- _Task goal_:
Rewrite all of the records below as a numbered list with one line per entry, and leave out any blank lines.
** start **
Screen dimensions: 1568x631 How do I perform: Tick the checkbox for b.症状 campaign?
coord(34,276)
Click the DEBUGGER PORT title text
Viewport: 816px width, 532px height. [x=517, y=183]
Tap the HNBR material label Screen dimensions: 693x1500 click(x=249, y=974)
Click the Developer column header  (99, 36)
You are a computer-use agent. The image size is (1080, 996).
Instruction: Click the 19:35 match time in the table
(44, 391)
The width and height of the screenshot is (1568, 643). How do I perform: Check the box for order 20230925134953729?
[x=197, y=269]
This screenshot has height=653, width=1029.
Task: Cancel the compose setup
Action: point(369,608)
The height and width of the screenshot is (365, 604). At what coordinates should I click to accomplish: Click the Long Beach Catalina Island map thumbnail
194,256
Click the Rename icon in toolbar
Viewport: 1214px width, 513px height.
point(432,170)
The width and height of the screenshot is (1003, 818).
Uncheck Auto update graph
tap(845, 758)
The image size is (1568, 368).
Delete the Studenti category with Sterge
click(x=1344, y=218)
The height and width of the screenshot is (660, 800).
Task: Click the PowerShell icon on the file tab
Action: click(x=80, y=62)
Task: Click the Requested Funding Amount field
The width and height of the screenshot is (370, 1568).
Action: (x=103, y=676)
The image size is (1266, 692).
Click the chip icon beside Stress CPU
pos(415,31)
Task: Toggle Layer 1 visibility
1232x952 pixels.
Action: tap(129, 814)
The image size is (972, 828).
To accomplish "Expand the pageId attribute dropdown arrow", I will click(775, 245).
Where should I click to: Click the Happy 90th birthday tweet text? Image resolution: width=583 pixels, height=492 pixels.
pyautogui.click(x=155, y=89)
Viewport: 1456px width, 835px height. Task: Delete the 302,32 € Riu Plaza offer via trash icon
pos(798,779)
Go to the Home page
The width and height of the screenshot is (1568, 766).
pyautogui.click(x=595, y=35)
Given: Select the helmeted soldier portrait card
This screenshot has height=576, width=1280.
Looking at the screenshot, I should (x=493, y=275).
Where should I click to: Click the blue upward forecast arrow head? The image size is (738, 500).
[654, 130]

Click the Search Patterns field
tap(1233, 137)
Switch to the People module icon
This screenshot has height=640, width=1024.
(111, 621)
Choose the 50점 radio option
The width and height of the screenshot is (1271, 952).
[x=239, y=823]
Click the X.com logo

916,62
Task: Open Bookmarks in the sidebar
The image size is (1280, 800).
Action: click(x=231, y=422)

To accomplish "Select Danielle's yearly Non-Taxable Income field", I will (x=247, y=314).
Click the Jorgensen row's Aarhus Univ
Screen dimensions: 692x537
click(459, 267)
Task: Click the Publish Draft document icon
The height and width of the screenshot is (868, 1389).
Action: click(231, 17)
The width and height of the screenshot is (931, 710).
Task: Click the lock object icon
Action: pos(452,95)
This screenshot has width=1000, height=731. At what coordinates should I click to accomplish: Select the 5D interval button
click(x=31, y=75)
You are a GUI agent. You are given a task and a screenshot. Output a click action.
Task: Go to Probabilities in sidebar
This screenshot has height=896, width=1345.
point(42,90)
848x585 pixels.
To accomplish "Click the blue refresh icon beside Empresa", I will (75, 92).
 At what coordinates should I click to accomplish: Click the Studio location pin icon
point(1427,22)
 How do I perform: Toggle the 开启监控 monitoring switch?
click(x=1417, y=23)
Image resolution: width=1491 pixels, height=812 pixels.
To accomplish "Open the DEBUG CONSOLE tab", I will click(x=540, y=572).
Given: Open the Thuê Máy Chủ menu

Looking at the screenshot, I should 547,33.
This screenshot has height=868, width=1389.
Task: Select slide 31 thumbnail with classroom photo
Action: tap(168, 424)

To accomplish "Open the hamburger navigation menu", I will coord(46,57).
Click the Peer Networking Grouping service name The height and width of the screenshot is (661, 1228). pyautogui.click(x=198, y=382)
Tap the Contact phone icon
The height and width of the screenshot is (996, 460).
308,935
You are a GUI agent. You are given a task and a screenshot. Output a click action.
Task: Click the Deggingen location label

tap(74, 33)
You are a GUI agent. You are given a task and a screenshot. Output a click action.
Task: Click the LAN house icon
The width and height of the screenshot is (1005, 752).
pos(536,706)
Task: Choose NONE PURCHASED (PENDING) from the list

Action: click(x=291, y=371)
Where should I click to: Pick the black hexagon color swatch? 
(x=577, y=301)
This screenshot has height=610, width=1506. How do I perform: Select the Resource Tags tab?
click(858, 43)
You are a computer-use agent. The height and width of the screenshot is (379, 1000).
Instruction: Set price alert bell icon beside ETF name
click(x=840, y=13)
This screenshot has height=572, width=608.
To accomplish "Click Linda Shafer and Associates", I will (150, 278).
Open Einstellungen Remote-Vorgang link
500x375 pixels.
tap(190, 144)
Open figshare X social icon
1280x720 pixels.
** end **
- _Exercise response_:
1. Screen dimensions: 1568x631 How do I perform: Tick the checkbox for b.症状 campaign?
2. coord(34,276)
3. Click the DEBUGGER PORT title text
4. Viewport: 816px width, 532px height. [x=517, y=183]
5. Tap the HNBR material label Screen dimensions: 693x1500 click(x=249, y=974)
6. Click the Developer column header  (99, 36)
7. You are a computer-use agent. The image size is (1080, 996).
8. Instruction: Click the 19:35 match time in the table
9. (44, 391)
10. The width and height of the screenshot is (1568, 643). How do I perform: Check the box for order 20230925134953729?
11. [x=197, y=269]
12. This screenshot has height=653, width=1029.
13. Task: Cancel the compose setup
14. Action: point(369,608)
15. The height and width of the screenshot is (365, 604). At what coordinates should I click to accomplish: Click the Long Beach Catalina Island map thumbnail
16. 194,256
17. Click the Rename icon in toolbar
18. Viewport: 1214px width, 513px height.
19. point(432,170)
20. The width and height of the screenshot is (1003, 818).
21. Uncheck Auto update graph
22. tap(845, 758)
23. The image size is (1568, 368).
24. Delete the Studenti category with Sterge
25. click(x=1344, y=218)
26. The height and width of the screenshot is (660, 800).
27. Task: Click the PowerShell icon on the file tab
28. Action: click(x=80, y=62)
29. Task: Click the Requested Funding Amount field
30. The width and height of the screenshot is (370, 1568).
31. Action: (x=103, y=676)
32. The image size is (1266, 692).
33. Click the chip icon beside Stress CPU
34. pos(415,31)
35. Task: Toggle Layer 1 visibility
36. 1232x952 pixels.
37. Action: tap(129, 814)
38. The image size is (972, 828).
39. To accomplish "Expand the pageId attribute dropdown arrow", I will click(775, 245).
40. Where should I click to: Click the Happy 90th birthday tweet text? Image resolution: width=583 pixels, height=492 pixels.
41. pyautogui.click(x=155, y=89)
42. Viewport: 1456px width, 835px height. Task: Delete the 302,32 € Riu Plaza offer via trash icon
43. pos(798,779)
44. Go to the Home page
45. The width and height of the screenshot is (1568, 766).
46. pyautogui.click(x=595, y=35)
47. Given: Select the helmeted soldier portrait card
48. This screenshot has height=576, width=1280.
49. Looking at the screenshot, I should (x=493, y=275).
50. Where should I click to: Click the blue upward forecast arrow head? The image size is (738, 500).
51. [654, 130]
52. Click the Search Patterns field
53. tap(1233, 137)
54. Switch to the People module icon
55. This screenshot has height=640, width=1024.
56. (111, 621)
57. Choose the 50점 radio option
58. The width and height of the screenshot is (1271, 952).
59. [x=239, y=823]
60. Click the X.com logo
61. 916,62
62. Task: Open Bookmarks in the sidebar
63. The image size is (1280, 800).
64. Action: click(x=231, y=422)
65. To accomplish "Select Danielle's yearly Non-Taxable Income field", I will (x=247, y=314).
66. Click the Jorgensen row's Aarhus Univ
67. Screen dimensions: 692x537
68. click(459, 267)
69. Task: Click the Publish Draft document icon
70. The height and width of the screenshot is (868, 1389).
71. Action: click(231, 17)
72. The width and height of the screenshot is (931, 710).
73. Task: Click the lock object icon
74. Action: pos(452,95)
75. This screenshot has width=1000, height=731. At what coordinates should I click to accomplish: Select the 5D interval button
76. click(x=31, y=75)
77. You are a GUI agent. You are given a task and a screenshot. Output a click action.
78. Task: Go to Probabilities in sidebar
79. This screenshot has height=896, width=1345.
80. point(42,90)
81. 848x585 pixels.
82. To accomplish "Click the blue refresh icon beside Empresa", I will (75, 92).
83.  At what coordinates should I click to accomplish: Click the Studio location pin icon
84. point(1427,22)
85.  How do I perform: Toggle the 开启监控 monitoring switch?
86. click(x=1417, y=23)
87. Image resolution: width=1491 pixels, height=812 pixels.
88. To accomplish "Open the DEBUG CONSOLE tab", I will click(x=540, y=572).
89. Given: Open the Thuê Máy Chủ menu
90. Looking at the screenshot, I should 547,33.
91. This screenshot has height=868, width=1389.
92. Task: Select slide 31 thumbnail with classroom photo
93. Action: tap(168, 424)
94. To accomplish "Open the hamburger navigation menu", I will coord(46,57).
95. Click the Peer Networking Grouping service name The height and width of the screenshot is (661, 1228). pyautogui.click(x=198, y=382)
96. Tap the Contact phone icon
97. The height and width of the screenshot is (996, 460).
98. 308,935
99. You are a GUI agent. You are given a task and a screenshot. Output a click action.
100. Task: Click the Deggingen location label
101. tap(74, 33)
102. You are a GUI agent. You are given a task and a screenshot. Output a click action.
103. Task: Click the LAN house icon
104. The width and height of the screenshot is (1005, 752).
105. pos(536,706)
106. Task: Choose NONE PURCHASED (PENDING) from the list
107. Action: click(x=291, y=371)
108. Where should I click to: Pick the black hexagon color swatch? 
109. (x=577, y=301)
110. This screenshot has height=610, width=1506. How do I perform: Select the Resource Tags tab?
111. click(858, 43)
112. You are a computer-use agent. The height and width of the screenshot is (379, 1000).
113. Instruction: Set price alert bell icon beside ETF name
114. click(x=840, y=13)
115. This screenshot has height=572, width=608.
116. To accomplish "Click Linda Shafer and Associates", I will (150, 278).
117. Open Einstellungen Remote-Vorgang link
118. 500x375 pixels.
119. tap(190, 144)
120. Open figshare X social icon
121. 1280x720 pixels.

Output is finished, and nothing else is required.